I run a 35 gtr on my 17x50hd.  You will want to add some mods with that big of a boat.  Find out where you can get your motor serviced too.  I love my gtr, but not just anyone can work on one bc of the reverse design.


----------



## Barroll (Dec 23, 2011)

Hunter22 said:


> What about a modded gtr35?



That is why I said a stage 1. This usually consists of head work and a high lift cam. It will have you running upper 20's with a 3 man load. Don't put a mudbuddy on that boat. The gtr will run the best. You can do everything to a gatortail that a 7000 mudbuddy has on it. But don't waste your time with dual carbs. Check out Mudmotortalk.com. Much more knowledge over there


----------



## Hunter22 (Dec 23, 2011)

Barroll said:


> That is why I said a stage 1. This usually consists of head work and a high lift cam. It will have you running upper 20's with a 3 man load. Don't put a mudbuddy on that boat. The gtr will run the best. You can do everything to a gatortail that a 7000 mudbuddy has on it. But don't waste your time with dual carbs. Check out Mudmotortalk.com. Much more knowledge over there



Ok, thanks. I will probably be only haullin a 2 person load about a quarter to half the time then 3 person load the other half with all the equipment as well. Thats why I wanted an 18'x60" or 18'x54". Im now leaning toward the 54" in case we get into some flooded timber and it gets a little tight those 6" may make a difference! Would a 17'x54" be roomy with all the equipment and 3 ppl? I have a 18.5' flats boat but im gona sell it to buy the duck boat and it fits 3 comfortably even though its design is different.


----------



## cmk07c (Dec 23, 2011)

*All day*



Hunter22 said:


> Ok, thanks. I will probably be only haullin a 2 person load about a quarter to half the time then 3 person load the other half with all the equipment as well. Thats why I wanted an 18'x60" or 18'x54". Im now leaning toward the 54" in case we get into some flooded timber and it gets a little tight those 6" may make a difference! Would a 17'x54" be roomy with all the equipment and 3 ppl? I have a 18.5' flats boat but im gona sell it to buy the duck boat and it fits 3 comfortably even though its design is different.

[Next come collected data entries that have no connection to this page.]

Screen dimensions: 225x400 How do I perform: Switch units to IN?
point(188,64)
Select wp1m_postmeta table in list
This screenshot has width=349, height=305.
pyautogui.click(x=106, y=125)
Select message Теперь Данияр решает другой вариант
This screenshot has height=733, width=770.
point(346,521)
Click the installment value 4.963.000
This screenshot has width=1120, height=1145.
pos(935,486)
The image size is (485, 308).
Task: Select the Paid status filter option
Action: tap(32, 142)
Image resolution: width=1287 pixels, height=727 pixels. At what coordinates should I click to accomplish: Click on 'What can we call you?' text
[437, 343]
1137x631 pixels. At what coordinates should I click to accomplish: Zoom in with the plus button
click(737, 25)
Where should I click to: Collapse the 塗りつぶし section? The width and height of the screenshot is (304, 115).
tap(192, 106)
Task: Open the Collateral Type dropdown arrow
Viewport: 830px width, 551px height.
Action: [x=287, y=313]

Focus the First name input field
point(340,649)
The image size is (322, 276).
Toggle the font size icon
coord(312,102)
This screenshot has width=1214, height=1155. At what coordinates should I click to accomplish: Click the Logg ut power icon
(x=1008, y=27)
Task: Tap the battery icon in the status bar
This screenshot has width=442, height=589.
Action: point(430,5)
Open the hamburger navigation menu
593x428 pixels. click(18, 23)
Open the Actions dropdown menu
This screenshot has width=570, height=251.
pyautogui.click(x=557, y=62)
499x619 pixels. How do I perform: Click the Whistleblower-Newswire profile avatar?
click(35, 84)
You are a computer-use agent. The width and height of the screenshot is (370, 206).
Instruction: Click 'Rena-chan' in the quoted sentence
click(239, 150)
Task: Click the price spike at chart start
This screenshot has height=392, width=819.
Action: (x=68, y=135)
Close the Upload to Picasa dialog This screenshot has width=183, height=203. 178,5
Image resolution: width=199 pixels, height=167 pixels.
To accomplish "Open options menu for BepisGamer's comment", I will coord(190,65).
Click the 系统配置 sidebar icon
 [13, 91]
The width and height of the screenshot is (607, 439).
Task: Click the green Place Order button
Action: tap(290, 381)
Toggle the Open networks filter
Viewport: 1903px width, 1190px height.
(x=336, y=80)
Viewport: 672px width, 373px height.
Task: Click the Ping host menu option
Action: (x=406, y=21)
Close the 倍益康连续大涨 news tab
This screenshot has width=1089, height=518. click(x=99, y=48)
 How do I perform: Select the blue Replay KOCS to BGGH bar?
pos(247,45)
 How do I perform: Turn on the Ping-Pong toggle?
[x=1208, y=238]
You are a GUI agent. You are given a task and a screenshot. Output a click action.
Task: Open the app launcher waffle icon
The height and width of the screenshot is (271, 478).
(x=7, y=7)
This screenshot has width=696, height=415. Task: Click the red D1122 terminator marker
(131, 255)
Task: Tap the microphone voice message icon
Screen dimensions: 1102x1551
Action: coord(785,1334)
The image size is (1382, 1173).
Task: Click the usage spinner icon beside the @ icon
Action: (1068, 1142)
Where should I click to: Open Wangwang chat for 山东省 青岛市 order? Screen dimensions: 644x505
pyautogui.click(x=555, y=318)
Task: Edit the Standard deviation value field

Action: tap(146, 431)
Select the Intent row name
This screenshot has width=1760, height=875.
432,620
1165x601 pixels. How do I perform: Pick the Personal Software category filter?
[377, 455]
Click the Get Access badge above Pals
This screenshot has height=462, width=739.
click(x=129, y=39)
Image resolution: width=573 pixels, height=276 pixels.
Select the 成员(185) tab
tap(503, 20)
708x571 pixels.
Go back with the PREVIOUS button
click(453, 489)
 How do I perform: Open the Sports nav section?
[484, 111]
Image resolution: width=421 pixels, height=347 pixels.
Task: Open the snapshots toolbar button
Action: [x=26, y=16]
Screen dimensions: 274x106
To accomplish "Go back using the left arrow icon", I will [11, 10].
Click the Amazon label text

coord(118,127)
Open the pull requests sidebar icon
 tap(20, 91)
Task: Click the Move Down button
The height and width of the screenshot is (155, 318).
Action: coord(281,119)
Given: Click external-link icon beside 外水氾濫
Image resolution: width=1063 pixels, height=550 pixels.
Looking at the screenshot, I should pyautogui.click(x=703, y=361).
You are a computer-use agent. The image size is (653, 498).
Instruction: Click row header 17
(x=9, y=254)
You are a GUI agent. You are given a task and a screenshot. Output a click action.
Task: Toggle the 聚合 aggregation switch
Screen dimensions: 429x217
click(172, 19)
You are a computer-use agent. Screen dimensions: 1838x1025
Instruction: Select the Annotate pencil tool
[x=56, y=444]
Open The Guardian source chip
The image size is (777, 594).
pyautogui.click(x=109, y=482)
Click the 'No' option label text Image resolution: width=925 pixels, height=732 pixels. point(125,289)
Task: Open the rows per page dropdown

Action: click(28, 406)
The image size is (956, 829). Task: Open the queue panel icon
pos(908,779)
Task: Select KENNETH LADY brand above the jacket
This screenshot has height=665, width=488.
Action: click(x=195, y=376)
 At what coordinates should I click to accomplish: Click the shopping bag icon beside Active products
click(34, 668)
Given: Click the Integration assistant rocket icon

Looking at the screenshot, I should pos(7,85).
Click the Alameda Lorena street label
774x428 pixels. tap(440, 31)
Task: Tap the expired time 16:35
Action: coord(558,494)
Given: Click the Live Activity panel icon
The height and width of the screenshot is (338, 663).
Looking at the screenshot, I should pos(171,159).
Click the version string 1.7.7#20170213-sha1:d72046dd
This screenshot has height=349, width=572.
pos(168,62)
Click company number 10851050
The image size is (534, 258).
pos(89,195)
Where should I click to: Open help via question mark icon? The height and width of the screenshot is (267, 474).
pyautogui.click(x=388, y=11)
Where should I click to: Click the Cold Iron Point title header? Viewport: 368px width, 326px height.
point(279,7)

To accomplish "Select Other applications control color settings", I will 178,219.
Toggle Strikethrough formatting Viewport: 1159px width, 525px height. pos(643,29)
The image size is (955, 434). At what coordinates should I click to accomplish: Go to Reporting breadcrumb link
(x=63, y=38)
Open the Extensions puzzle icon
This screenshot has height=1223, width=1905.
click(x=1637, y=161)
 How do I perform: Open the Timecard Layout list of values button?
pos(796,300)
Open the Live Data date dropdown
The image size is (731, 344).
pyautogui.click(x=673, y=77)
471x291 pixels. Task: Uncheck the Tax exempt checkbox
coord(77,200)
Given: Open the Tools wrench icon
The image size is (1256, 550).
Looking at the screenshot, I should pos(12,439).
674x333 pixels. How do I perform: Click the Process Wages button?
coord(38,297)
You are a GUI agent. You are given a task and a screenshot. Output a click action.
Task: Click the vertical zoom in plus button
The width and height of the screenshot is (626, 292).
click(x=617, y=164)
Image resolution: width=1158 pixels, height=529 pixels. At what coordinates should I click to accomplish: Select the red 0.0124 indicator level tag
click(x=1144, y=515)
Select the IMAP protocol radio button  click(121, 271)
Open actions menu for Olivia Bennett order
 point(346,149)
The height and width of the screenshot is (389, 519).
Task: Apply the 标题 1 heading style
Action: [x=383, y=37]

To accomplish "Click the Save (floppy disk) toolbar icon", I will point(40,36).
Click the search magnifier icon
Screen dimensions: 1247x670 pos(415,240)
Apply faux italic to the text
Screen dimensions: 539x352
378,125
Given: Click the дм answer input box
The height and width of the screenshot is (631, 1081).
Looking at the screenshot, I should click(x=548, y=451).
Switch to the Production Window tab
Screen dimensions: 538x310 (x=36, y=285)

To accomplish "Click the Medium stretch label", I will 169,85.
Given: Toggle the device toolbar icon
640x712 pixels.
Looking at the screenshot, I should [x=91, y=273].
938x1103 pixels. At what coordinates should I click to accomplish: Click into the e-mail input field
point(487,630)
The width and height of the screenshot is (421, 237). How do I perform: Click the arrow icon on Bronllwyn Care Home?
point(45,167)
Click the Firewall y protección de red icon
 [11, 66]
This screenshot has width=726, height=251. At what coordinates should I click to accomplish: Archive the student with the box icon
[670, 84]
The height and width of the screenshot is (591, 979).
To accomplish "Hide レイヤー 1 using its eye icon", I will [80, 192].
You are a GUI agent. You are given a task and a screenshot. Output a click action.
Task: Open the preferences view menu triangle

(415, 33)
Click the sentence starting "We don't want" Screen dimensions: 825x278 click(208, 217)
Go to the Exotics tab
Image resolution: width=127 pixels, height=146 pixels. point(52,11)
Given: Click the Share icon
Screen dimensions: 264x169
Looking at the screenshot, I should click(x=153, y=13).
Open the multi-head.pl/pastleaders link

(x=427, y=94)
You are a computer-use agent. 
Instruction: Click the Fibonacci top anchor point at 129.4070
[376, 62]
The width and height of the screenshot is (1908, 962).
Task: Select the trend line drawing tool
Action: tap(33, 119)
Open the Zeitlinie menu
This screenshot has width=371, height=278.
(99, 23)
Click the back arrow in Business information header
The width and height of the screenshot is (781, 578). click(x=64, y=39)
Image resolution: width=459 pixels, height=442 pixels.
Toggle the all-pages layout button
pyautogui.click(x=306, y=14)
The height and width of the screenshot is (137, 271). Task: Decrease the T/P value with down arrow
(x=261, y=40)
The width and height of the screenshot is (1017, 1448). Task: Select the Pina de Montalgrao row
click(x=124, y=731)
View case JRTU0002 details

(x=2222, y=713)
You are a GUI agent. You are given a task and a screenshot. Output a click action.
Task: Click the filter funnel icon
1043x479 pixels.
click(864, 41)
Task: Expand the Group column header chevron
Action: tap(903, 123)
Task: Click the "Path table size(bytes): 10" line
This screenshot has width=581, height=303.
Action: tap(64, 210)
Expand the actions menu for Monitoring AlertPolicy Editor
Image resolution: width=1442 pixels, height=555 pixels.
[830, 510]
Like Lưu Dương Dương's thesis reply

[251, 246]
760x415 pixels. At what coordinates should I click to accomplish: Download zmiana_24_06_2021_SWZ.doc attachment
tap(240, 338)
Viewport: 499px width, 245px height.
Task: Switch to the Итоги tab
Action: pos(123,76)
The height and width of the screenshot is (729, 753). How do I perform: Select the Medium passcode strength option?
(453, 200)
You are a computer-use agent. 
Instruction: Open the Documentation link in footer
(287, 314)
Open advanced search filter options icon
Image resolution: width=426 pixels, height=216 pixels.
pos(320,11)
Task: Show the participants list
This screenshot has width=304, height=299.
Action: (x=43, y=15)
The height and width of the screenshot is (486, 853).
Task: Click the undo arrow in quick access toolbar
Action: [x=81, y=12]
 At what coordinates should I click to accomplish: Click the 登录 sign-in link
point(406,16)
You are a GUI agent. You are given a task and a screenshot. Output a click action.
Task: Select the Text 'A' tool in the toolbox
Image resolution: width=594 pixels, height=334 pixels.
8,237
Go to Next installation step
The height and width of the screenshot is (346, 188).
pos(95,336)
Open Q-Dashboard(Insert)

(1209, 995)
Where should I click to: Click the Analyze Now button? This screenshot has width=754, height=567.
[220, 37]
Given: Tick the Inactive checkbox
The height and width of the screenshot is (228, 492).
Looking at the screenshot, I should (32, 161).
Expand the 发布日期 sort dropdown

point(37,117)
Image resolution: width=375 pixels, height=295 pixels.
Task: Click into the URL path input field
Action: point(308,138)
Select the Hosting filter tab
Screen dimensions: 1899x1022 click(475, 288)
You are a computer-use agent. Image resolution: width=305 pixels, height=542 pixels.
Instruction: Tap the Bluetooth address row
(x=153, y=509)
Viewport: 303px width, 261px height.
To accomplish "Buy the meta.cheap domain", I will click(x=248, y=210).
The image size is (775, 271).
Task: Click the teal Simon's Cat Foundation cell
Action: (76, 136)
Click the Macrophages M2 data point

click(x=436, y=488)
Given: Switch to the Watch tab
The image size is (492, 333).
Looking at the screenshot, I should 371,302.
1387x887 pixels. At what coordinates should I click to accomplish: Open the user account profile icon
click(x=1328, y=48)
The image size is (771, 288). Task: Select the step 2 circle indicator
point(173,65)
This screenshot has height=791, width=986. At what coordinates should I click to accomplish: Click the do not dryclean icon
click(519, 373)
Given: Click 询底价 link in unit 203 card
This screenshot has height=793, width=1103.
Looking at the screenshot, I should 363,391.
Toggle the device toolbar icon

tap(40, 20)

You can hunt 3 guys in a 17x54 all day... You can hunt 3 all day in 48 inch wide boat. If you're worried about load carrying go with the 54 or 60, you can haul tanks on those things.


----------



## imac985 (Dec 23, 2011)

mud motor talk has alot of good info on there, check them out theyll probably be able to answer any questions you have


----------